Ensuring continuity of EPR service provision
Matt Donnelly discusses the procurement of EPR systems and the importance of a framework that is targeted to the digital needs of the NHS
Published on HSJ News 20 January 2021
The increased uptake of Electronic Patient Record systems shows clear evidence of the digital transformation currently ongoing throughout the NHS and how the NHS can access new technologies to improve healthcare and innovate ways of working.
While the concept of an EPR System is not a new idea, suppliers innovate and advance their offerings regularly and new suppliers are bringing increased competition to market. The gradual transformation from physical patient records to digital “on premises” solutions to newer cloud-hosted EPR systems has allowed organisations to access new, innovative technologies in an often more cost-effective and straightforward manner.
Contracts for EPRs are commonly for a fixed duration and on a recent HSJ webinar by Nicholas Carding on EPRs, HSJ Intelligence suggested that over 80 EPR contracts at NHS trusts are to expire in the next five years.
Plans for a replacement or updated EPR system will often start over a year in advance of expiry, as considerations around the procurement process and issues like the migration of patient data between suppliers must be considered. It is essential to ensure that there is continuity of EPR service provision.
There are several potential mechanisms available to NHS organisations to contract with suppliers, but arguably the main and preferred way will be to call-off from a suitable framework.
Although using a particular framework is not mandated, Hempsons worked with NHS England and NHSX to introduce a new “Lot 1” to their Health Systems Support Framework in August 2019, which was designed to allow trusts and other NHS organisations to digitise more quickly to interoperable standards.
This new “Lot 1” appointed eight EPR suppliers to the HSSF, assured to deliver robust EPR systems following extensive evaluation by evaluators from a number of organisations such as NHSE/I, NHSX, NHS Digital and local systems. This Lot and other services available under the HSSF such as shared or integrated care records and transformational services at a system level provide a comprehensive route to access pre-accredited suppliers.
When a supplier and their EPR System has been selected by a trust under a framework, the call-off contract will need to be finalised and signed. This call-off contract should mirror the contract used in the procurement process. However, suppliers often look to negotiate terms at this stage. NHS organisations need to be very careful to ensure that any changes agreed post award do not constitute a material variation of the contract tendered for the purposes of procurement law.

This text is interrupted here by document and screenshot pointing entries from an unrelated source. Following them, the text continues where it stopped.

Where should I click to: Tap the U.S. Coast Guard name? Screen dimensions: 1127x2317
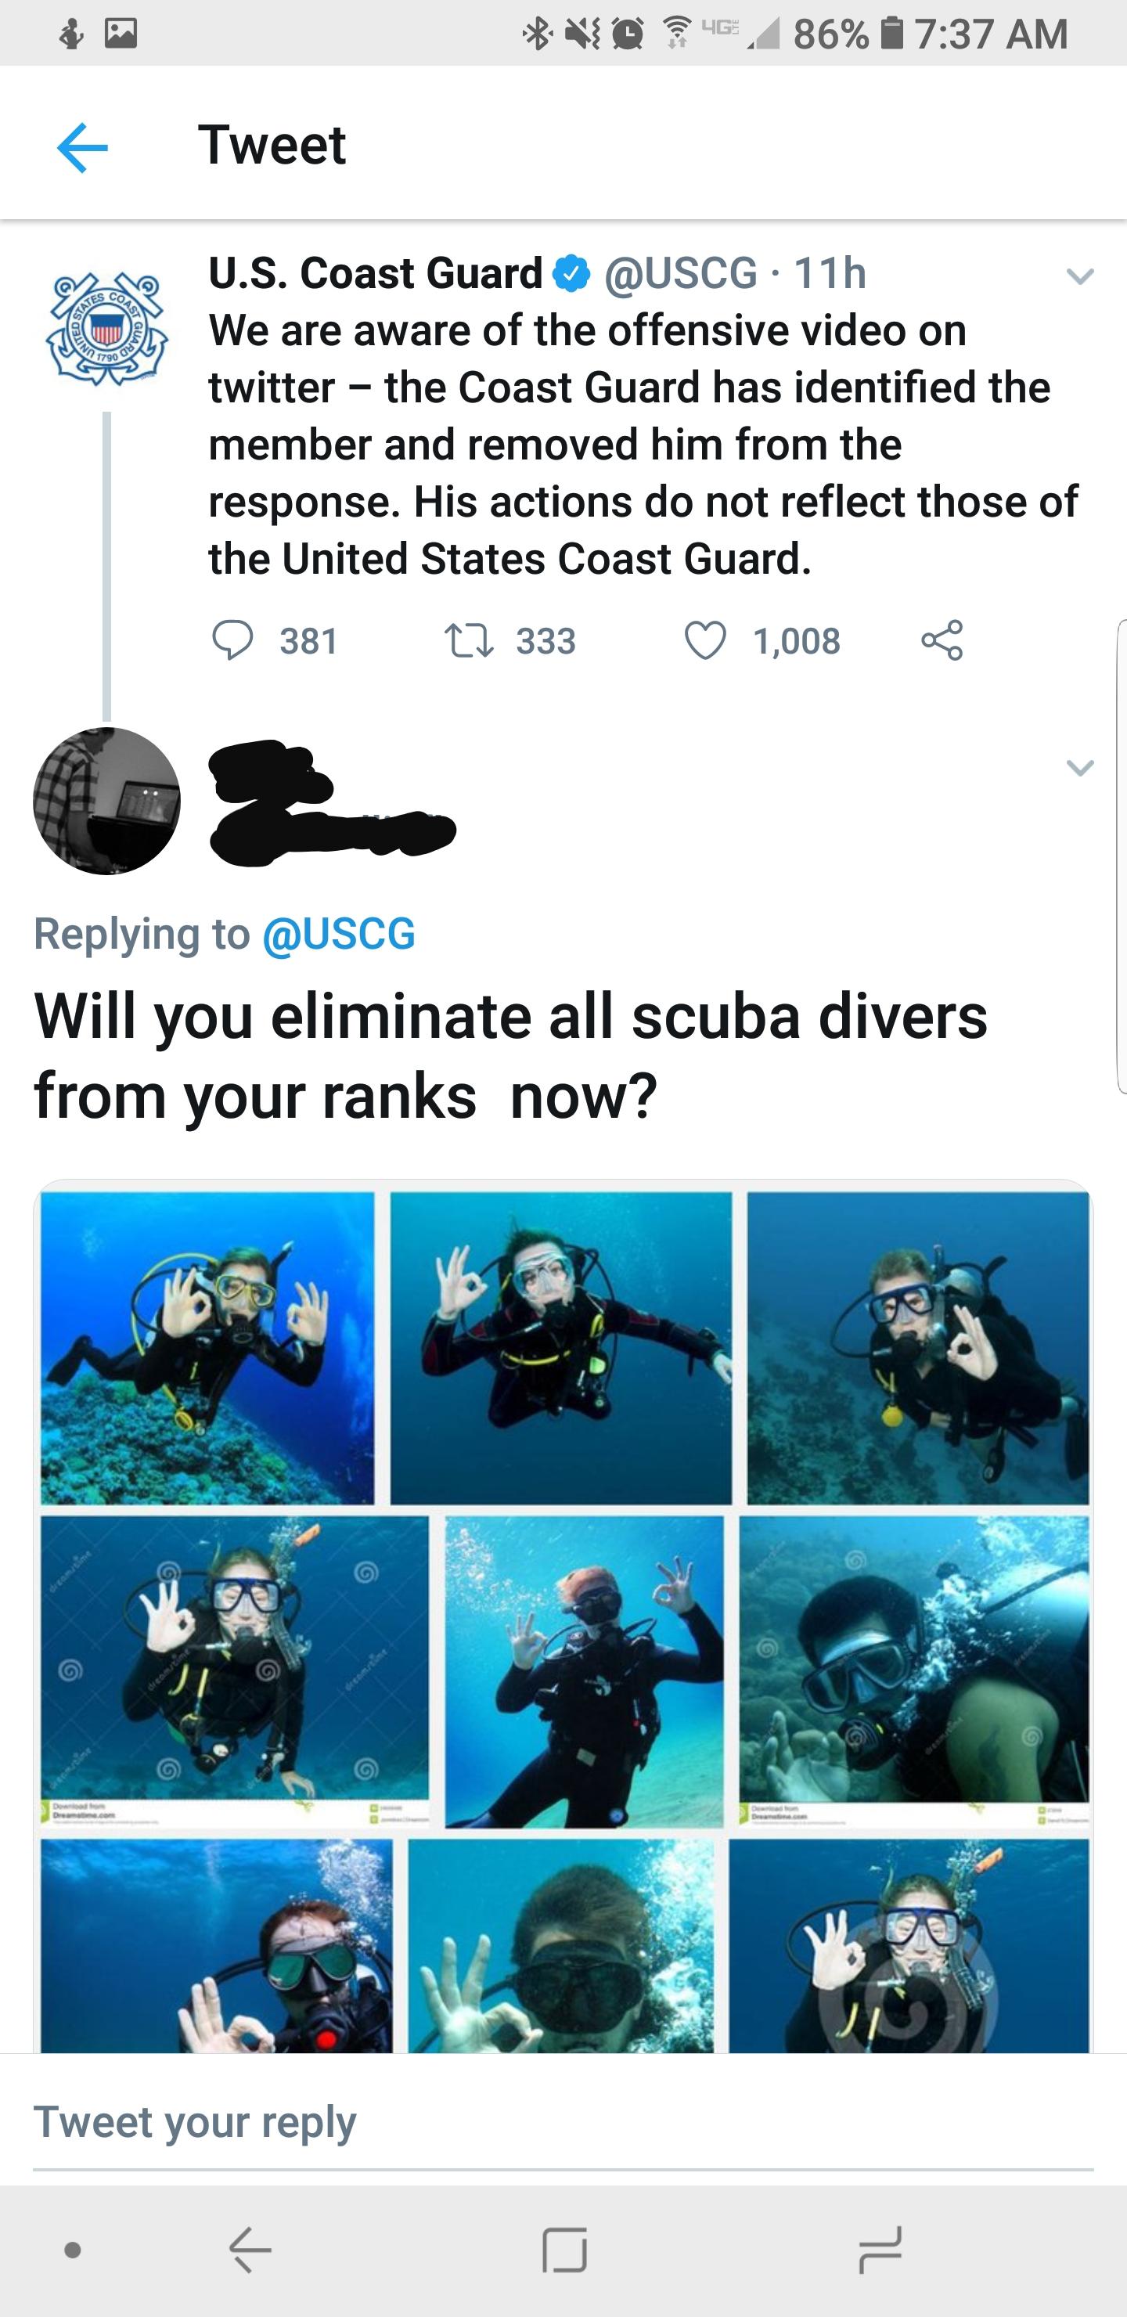376,273
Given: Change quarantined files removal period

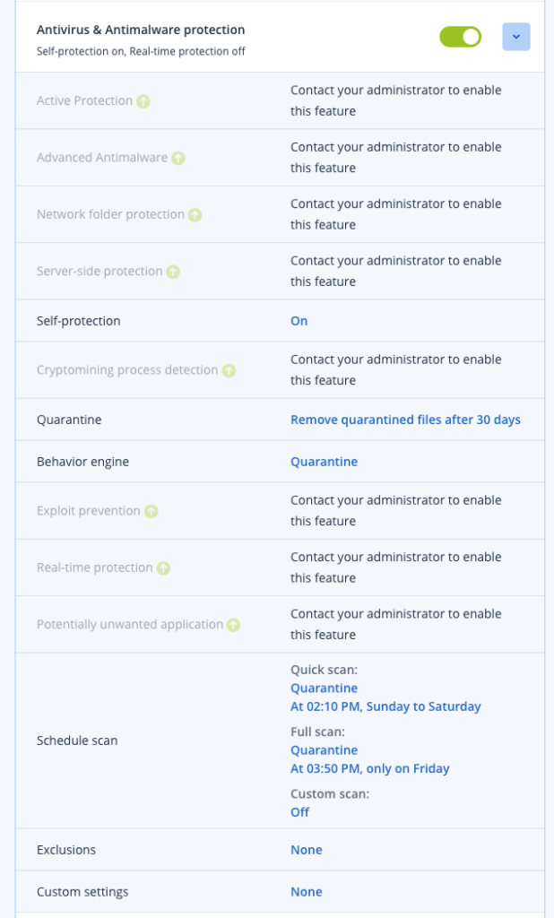Looking at the screenshot, I should (405, 420).
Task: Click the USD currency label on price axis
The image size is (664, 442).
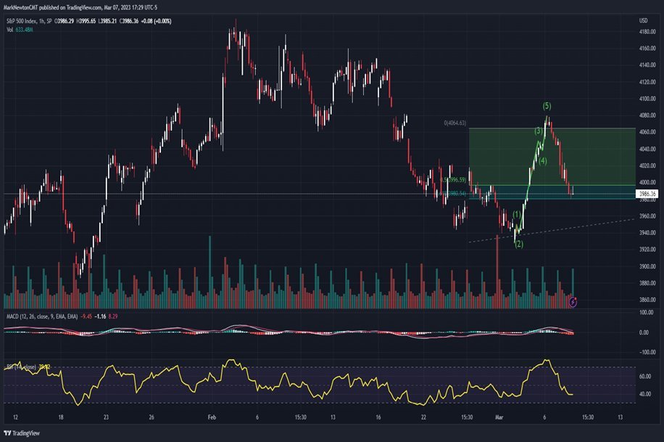Action: 642,21
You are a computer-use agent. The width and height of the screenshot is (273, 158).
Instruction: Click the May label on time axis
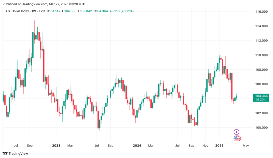point(246,145)

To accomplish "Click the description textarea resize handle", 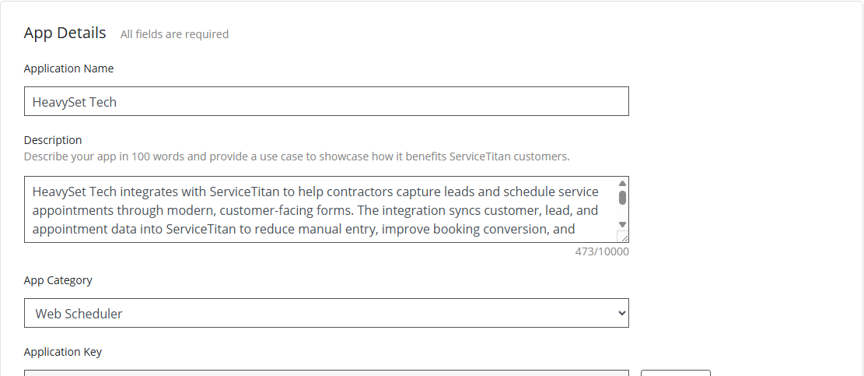I will 622,237.
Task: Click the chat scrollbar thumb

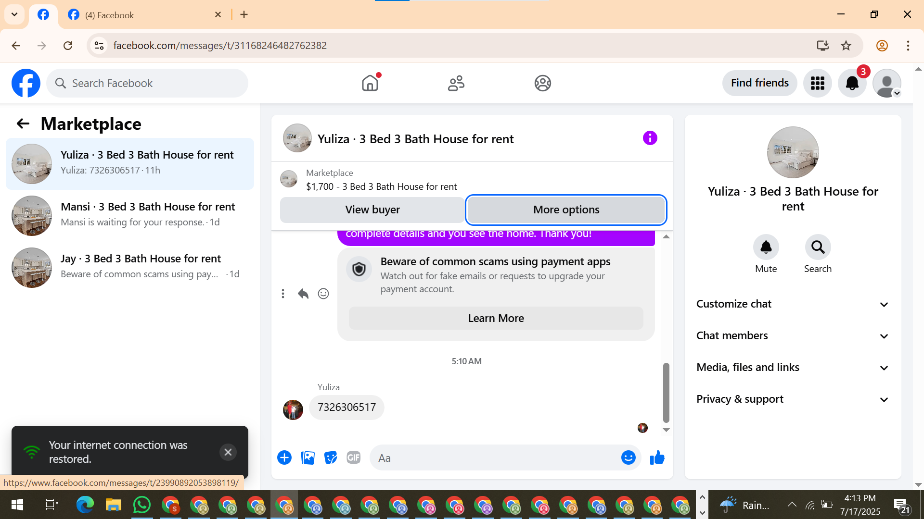Action: tap(666, 392)
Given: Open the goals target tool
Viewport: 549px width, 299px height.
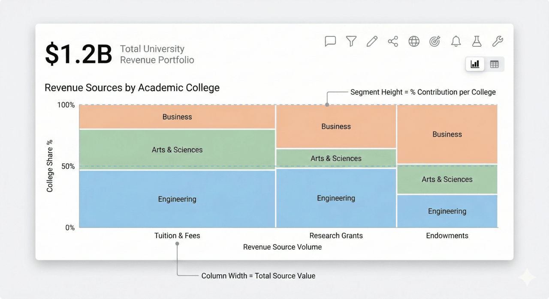Looking at the screenshot, I should click(434, 41).
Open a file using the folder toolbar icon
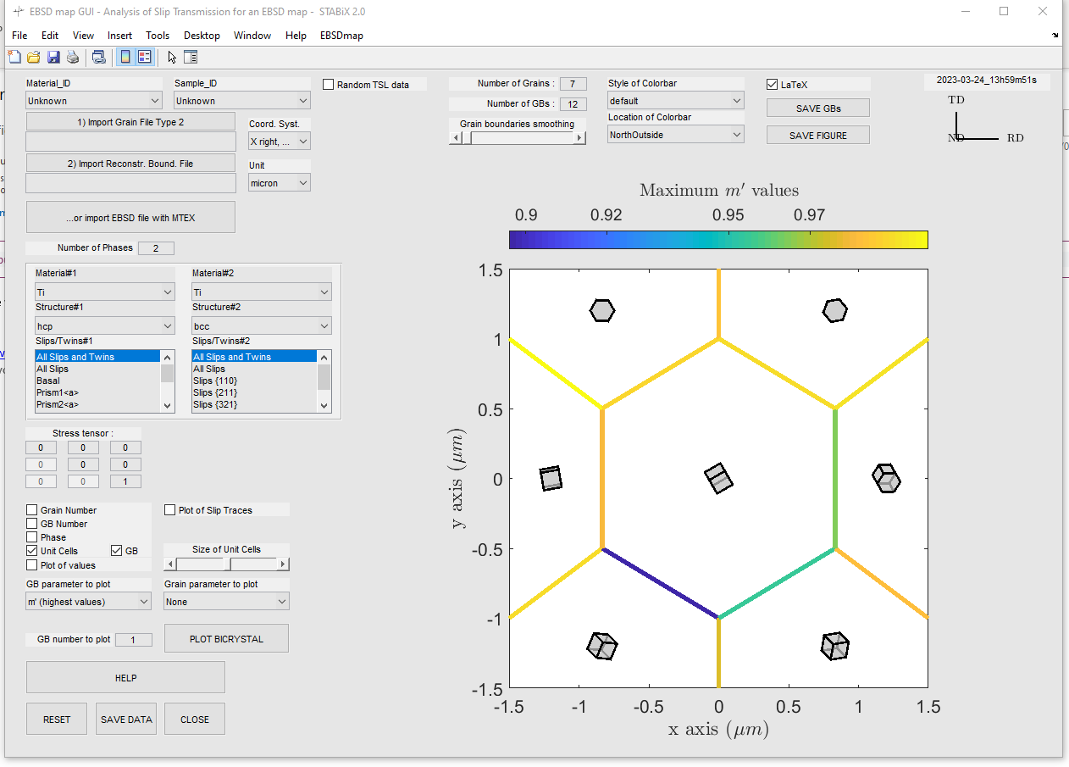 tap(33, 56)
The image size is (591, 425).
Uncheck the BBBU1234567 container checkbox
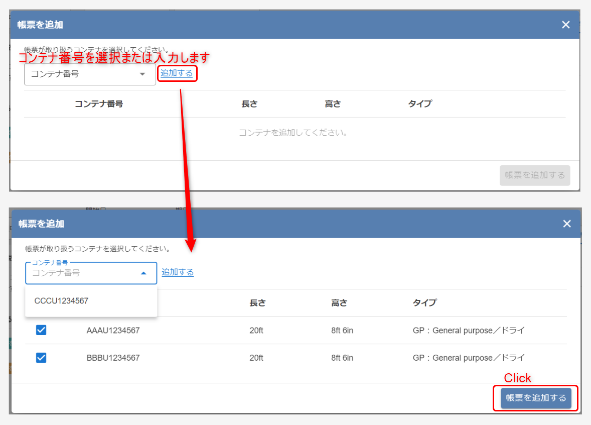point(41,358)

Hempsons have assisted NHS foundation trusts and NHS trusts both individually and collaboratively in their procurement and contract negotiation for new EPR systems under a number of different frameworks. Whilst there are several routes to access the supplier market, our work with NHSE England and NHSX on the evolving development of the HSSF family of frameworks has emphasised the importance of a framework (such as the HSSF) that is targeted to the digital needs of the NHS, and that bakes in the required interoperability standards to enable cross system roll-outs.